This is a special post for quick takes by simeon_c. Only they can create top-level comments. Comments here also appear on the Quick Takes page and All Posts page.
25 comments, sorted by Click to highlight new comments since: Today at 7:36 PM

Idk what the LW community can do but somehow, to the extent we think liberalism is valuable, the Western democracies need to urgently put a hard stop to Russia and China war (preparation) efforts. I fear that rearmament is a key component of the only viable path at this stage.

I won't argue in details here but link to Noahpinion, who's been quite vocal on those topics. The TLDR is that China and Russia have been scaling their war industry preparation efforts for years, while Western democracies industries keep declining and remain crazily dependent from the Chinese industry. This creates a new global equilibrium where the US is no longer powerful enough to disincentivize all authoritarians regime from grabbing more land etc.

Some readings relevant to that:

I know this is not a core LW theme but to the extent this threat might be existential to liberalism, and to the existence of LW as a website in the first place, I think we should all care. It would also be quite terrible for safety if AGI was developed during a global war, which seems uncomfortably likely (~10% imo).

Reply4321

Something which concerns me is that transformative AI will likely be a powerful destabilizing force, which will place countries currently behind in AI development (e.g. Russia and China) in a difficult position. Their governments are currently in the position of seeing that peacefully adhering to the status quo may lead to rapid disempowerment, and that the potential for coercive action to interfere with disempowerment is high. It is pretty clearly easier and cheaper to destroy chip fabs than create them, easier to kill tech employees with potent engineering skills than to train new ones.

I agree that conditions of war make safe transitions to AGI harder, make people more likely to accept higher risk. I don't see what to do about the fact that the development of AI power is itself presenting pressures towards war. This seems bad. I don't know what I can do to make the situation better though.

Why Putin probably won't stop with Ukraine: https://en.m.wikipedia.org/wiki/Minsk_agreements

How do you draw that conclusion from the Minsk agreements? In those, Ukraine committed to pass laws for Decentralisation of power, including through the adoption of the Ukrainian law "On temporary Order of Local Self-Governance in Particular Districts of Donetsk and Luhansk Oblasts". Instead of Decentralization they passed laws forbidding those districts from teaching children in the languages that those districts wants to teach them. 

Ukraines unwillingness to follow the agreements was a key reason why the invasion in 2022 happened and was very popular with the Russian population. Being in denial about that is not helpful is you want to help prevent wars from breaking out.

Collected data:
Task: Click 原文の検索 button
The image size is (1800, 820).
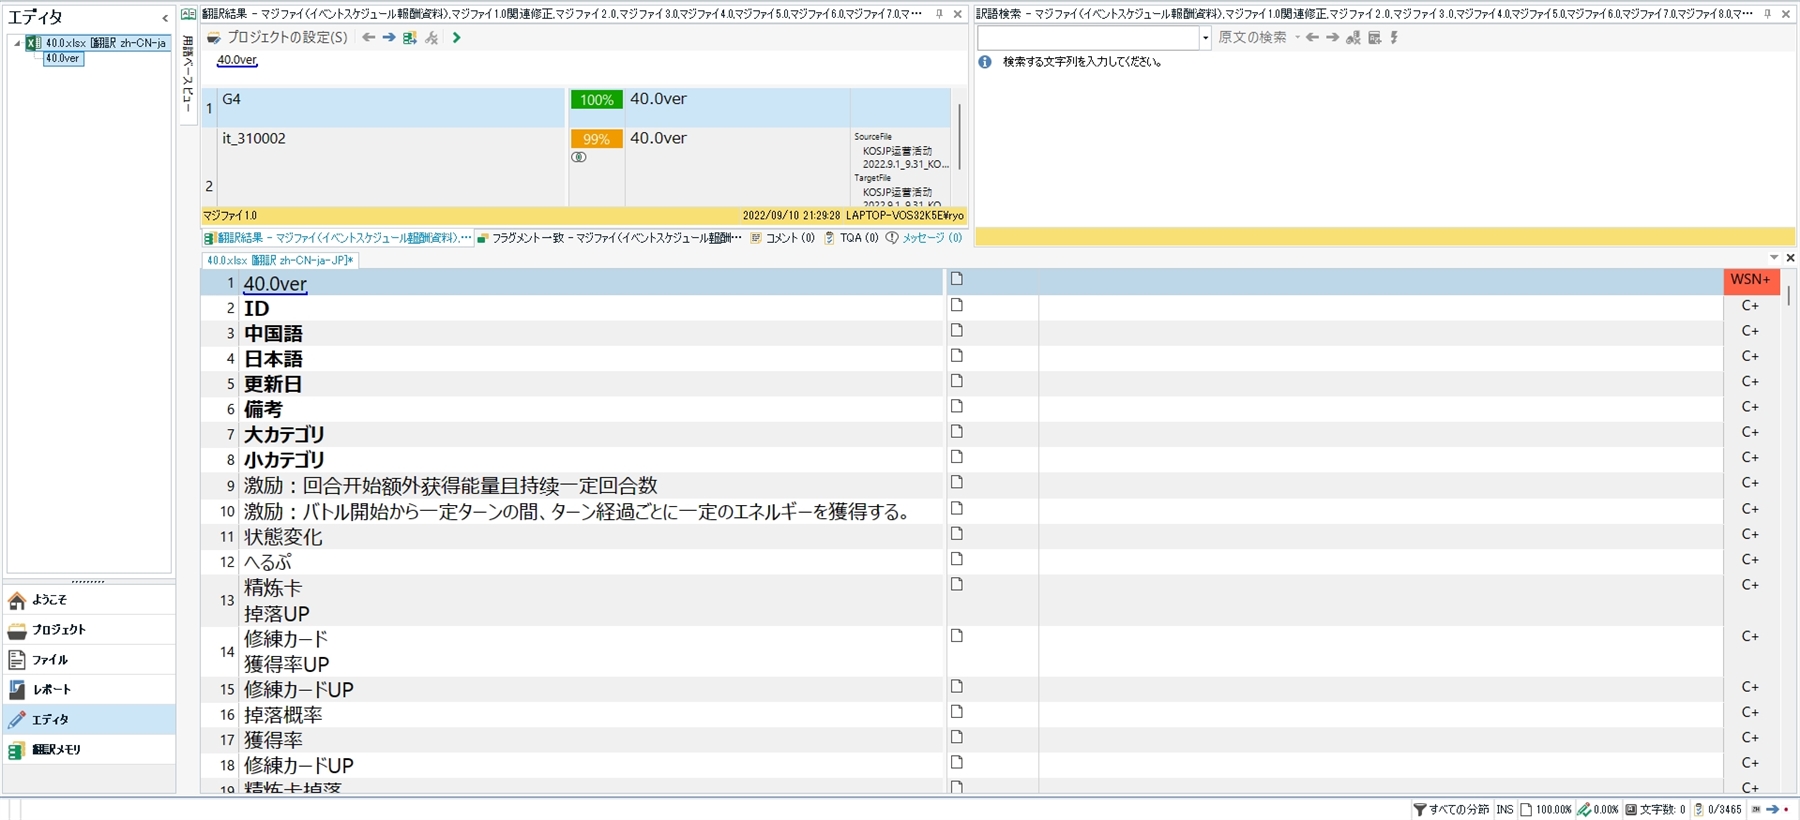Action: point(1252,38)
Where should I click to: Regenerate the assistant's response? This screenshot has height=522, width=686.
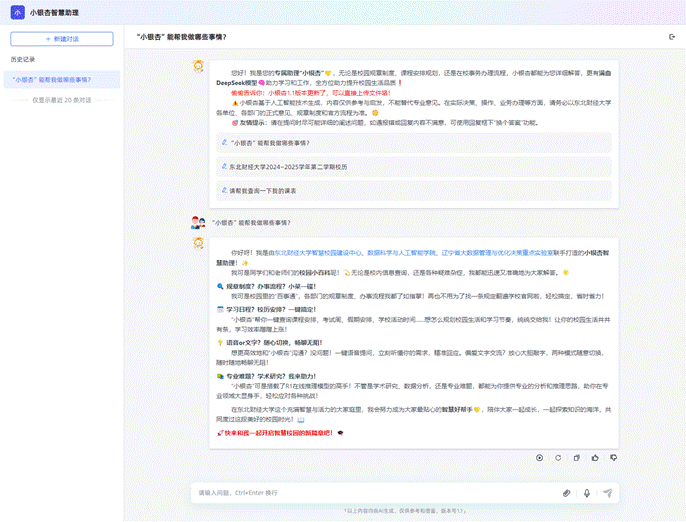[x=557, y=457]
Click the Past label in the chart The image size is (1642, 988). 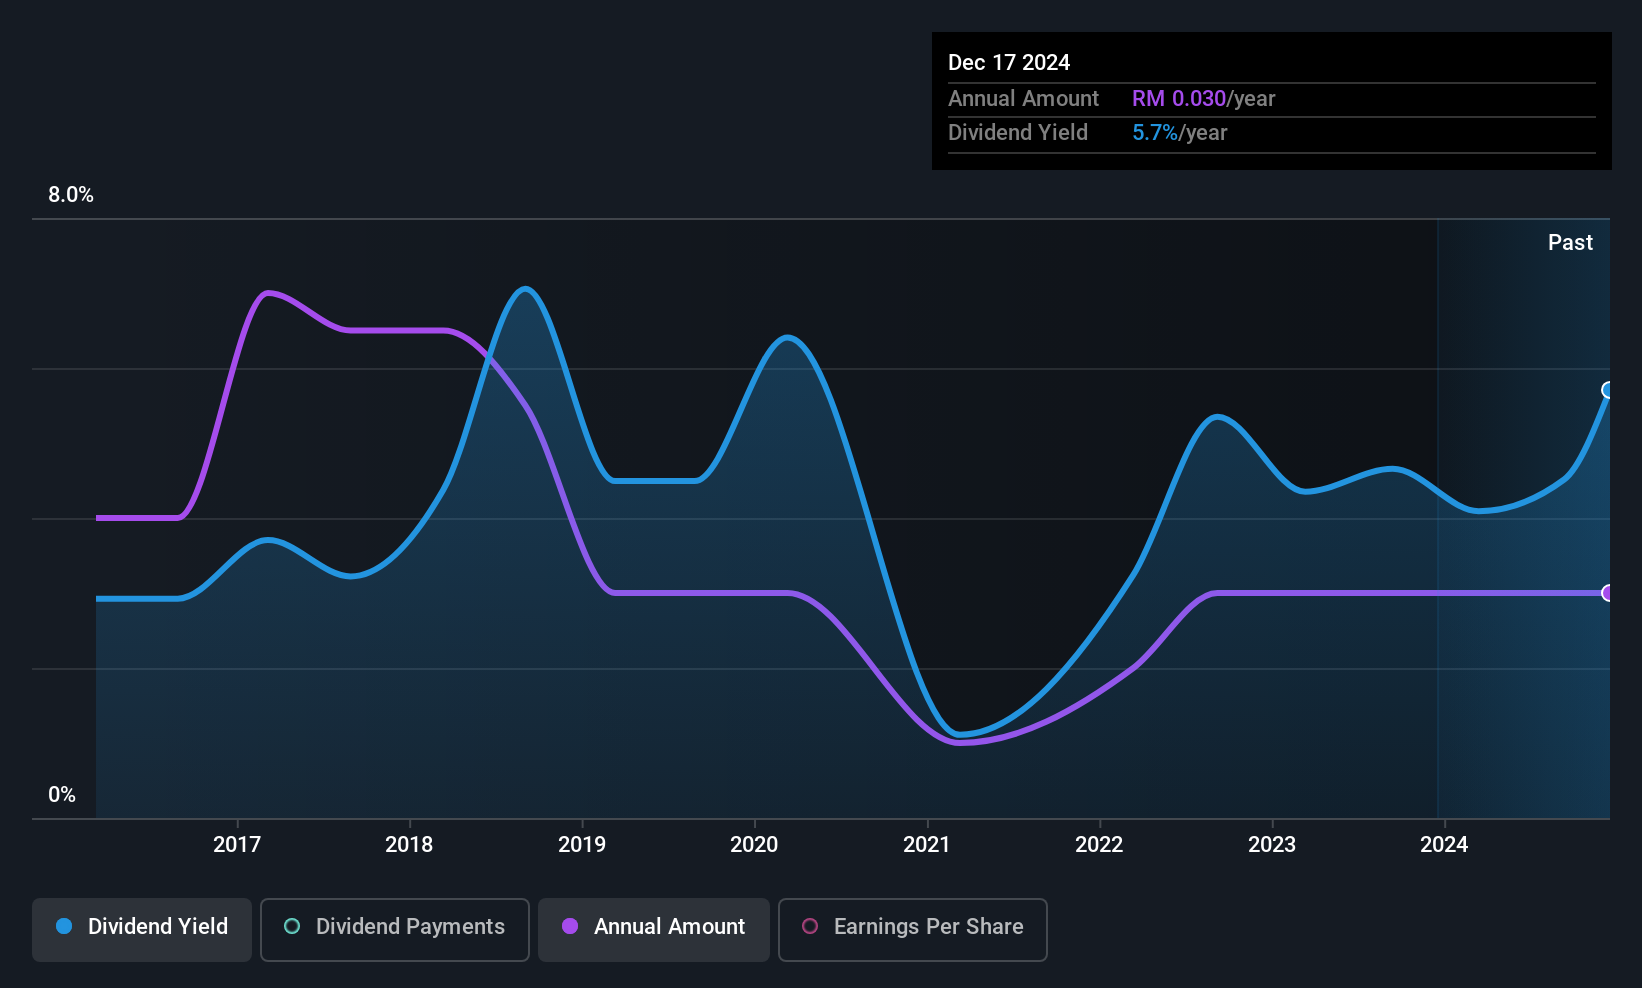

Task set:
1. Reproduce the thread on Western rearmament, everything from "Some readings relevant" down to "likely (~10% imo).", but swap "liberalism" for "democracy".
2. Carry on the thread about Russia, China and Western rearmament from the point where it stops.

Results:
1.
Some readings relevant to that:

I know this is not a core LW theme but to the extent this threat might be existential to democracy, and to the existence of LW as a website in the first place, I think we should all care. It would also be quite terrible for safety if AGI was developed during a global war, which seems uncomfortably likely (~10% imo).

2.
Having maximalist foreign policy goals is not the way you get peace. 

This creates a new global equilibrium where the US is no longer powerful enough to disincentivize all authoritarians regime from grabbing more land etc.

The latest illegal land grab was done by Israel without any opposition by the US. If you are truly worried about land grabs being a problem why not speak against that US position of being okay with some land grabs instead of just speaking for buying more weapons?

In those, Ukraine committed to pass laws for Decentralisation of power, including through the adoption of the Ukrainian law "On temporary Order of Local Self-Governance in Particular Districts of Donetsk and Luhansk Oblasts". Instead of Decentralization they passed laws forbidding those districts from teaching children in the languages that those districts wants to teach them. 

Ukraines unwillingness to follow the agreements was a key reason why the invasion in 2022 happened and was very popular with the Russian population

I ignored that, that's useful, thank you. 

My (simple) reasoning is that I pattern matched hard to the Anschluss (https://en.wikipedia.org/wiki/Anschluss) as a prelude to WW2 where democracies accepted a first conquest hoping that it would stop there (spoiler: it didn't).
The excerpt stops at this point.